What ' s new in Spark 1.2.0

Source: Internet
Author: User

What ' s new in Spark 1.2.0

1.2.0 was released on 12/18, 2014

On May 30, 2014, Spark 1.0 and September 11 announced the release of Spark1.1, and Spark 1.2 was finally released on December 18. As 1. The third release of the X-era, what is the important update?

1. Spark Core: Improvements in performance and ease-of-use

Two important updates on performance and stability for ultra-large Shuffle,spark core:

A) Communication manager uses Netty to implement

Before 1.1, the results of shuffle were returned. There are two ways to use the Akka message-passing mechanism directly for smaller results. For larger results. The use of Blockmanager. Using Blockmanager is a good design that avoids driver consuming too much memory and oom and reduces the risk of GC. However, Blockmanger's handling is inefficient: it reads the results from disk to the kernel buffer, then to the buffer of the user space, and then to the kernel send buffer, during which there are multiple memory copies and kernel The switching cost of space to user space. Not only consumes unnecessary memory from the JVM, but also adds the frequency of the GC.

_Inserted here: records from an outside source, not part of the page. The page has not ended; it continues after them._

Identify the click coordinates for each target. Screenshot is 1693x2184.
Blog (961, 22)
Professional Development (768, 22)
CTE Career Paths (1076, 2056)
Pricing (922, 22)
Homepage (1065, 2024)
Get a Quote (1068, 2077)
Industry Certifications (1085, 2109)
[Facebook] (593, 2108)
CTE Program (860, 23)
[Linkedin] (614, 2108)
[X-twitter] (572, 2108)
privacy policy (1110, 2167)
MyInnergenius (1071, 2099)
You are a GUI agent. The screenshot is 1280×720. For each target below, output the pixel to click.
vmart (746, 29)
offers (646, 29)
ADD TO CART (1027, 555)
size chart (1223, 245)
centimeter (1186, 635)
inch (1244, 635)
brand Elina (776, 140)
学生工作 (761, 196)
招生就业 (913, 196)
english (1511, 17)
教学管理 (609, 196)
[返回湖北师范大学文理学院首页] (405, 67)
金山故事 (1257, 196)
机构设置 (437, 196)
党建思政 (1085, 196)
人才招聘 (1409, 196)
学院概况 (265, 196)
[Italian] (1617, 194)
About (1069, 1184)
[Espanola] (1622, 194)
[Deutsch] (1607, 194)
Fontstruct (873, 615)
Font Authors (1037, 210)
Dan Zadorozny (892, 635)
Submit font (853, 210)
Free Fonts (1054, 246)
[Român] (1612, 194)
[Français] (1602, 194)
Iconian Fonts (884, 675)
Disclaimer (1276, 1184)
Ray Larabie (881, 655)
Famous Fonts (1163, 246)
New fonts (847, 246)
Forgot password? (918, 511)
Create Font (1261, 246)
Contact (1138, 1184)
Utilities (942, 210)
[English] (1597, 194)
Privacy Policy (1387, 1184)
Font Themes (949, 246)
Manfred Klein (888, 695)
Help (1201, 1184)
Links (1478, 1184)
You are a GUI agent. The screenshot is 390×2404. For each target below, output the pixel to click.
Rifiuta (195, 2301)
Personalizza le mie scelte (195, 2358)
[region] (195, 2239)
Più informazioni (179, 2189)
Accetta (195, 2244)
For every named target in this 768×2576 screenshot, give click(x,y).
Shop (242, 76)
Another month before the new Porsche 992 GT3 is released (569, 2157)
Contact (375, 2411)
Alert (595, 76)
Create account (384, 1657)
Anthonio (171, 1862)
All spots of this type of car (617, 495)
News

It's just that. With Filechannel.transferto, you can do zero copy. Detailed Visibility http://www.ibm.com/developerworks/library/j-zerocopy/

One of the implementations is Netty. In 1.2. Communication Manager was rewritten with Netty. As a matter of fact. The Netty Network module has been implemented in Org.apache.spark.network.netty, but this option is not open by default because it is not intact.

Also, using Netty is already the default. Spark.shuffle.blockTransferService has changed from 1.1 NiO to 1.2 new Netty.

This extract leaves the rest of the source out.